### Try it:
Give an exact reproduction of the lines from the one with "You are a GUI" to the final line of the entries below, both ends included, and omit the pictures.

### Supplied material:
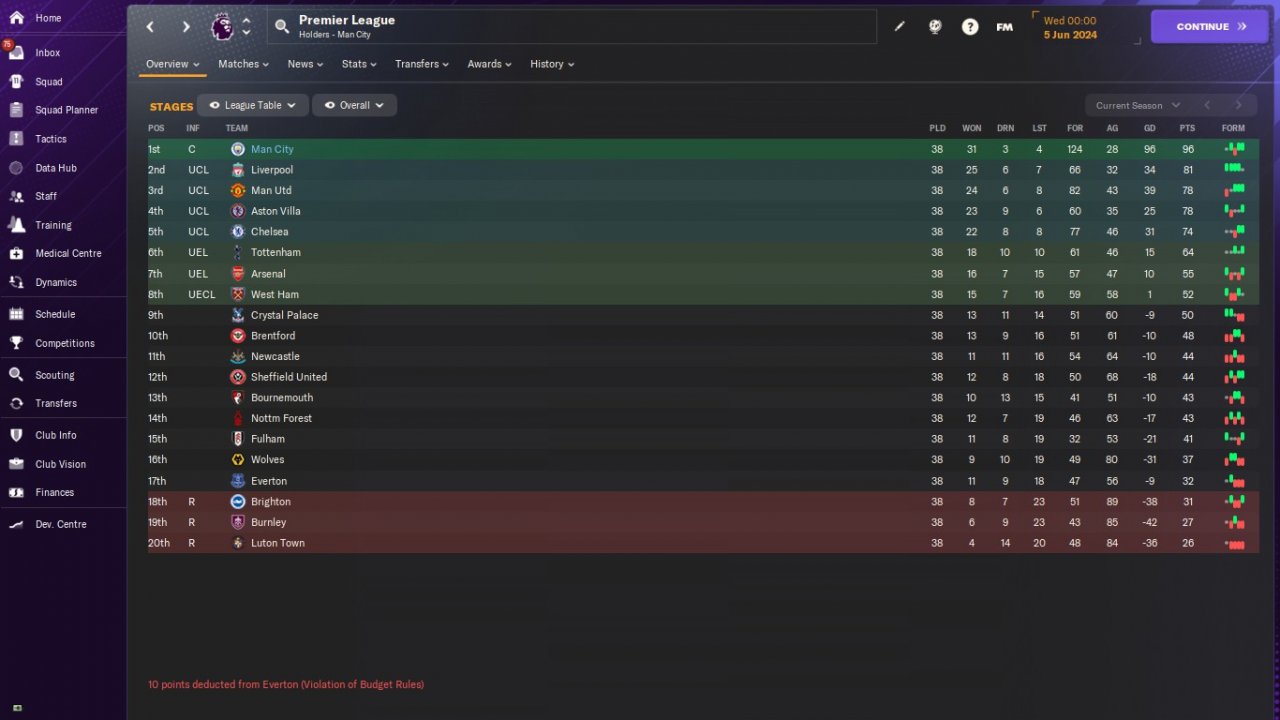Screen dimensions: 1280x720
Task: Click the Scouting magnifier icon in the sidebar
Action: [16, 375]
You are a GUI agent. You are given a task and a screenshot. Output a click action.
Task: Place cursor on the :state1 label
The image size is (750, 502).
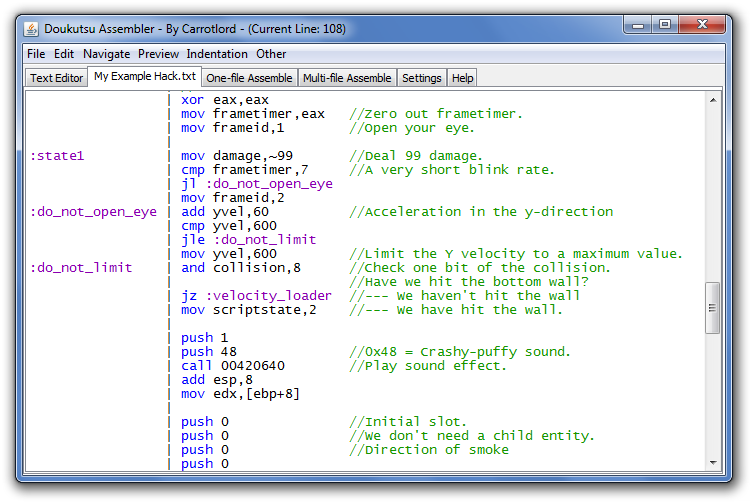click(x=57, y=156)
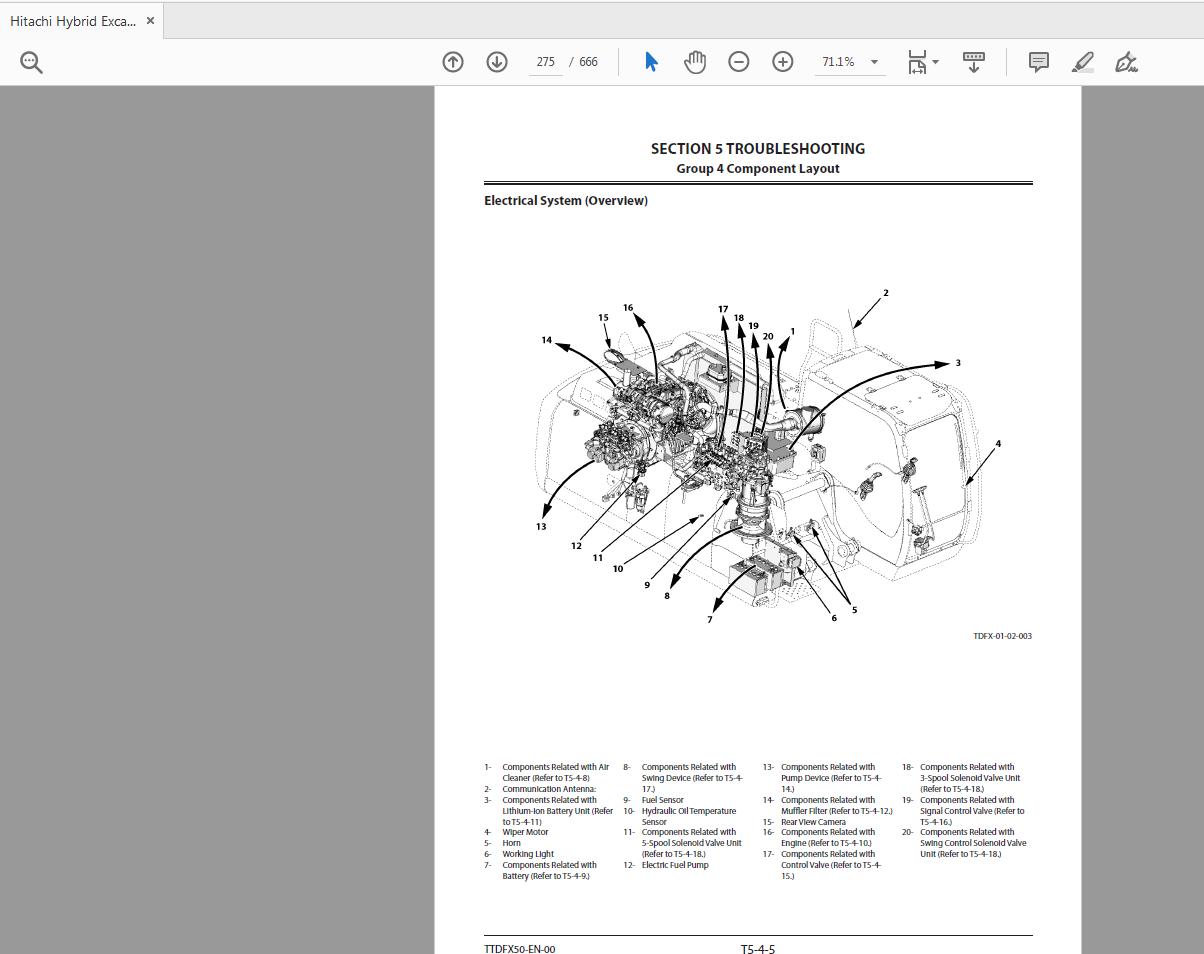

### Answer section:
You are a GUI agent. You are given a task and a screenshot. Output a click action.
Task: Place cursor on the :state1 label
The image size is (750, 502).
click(x=57, y=156)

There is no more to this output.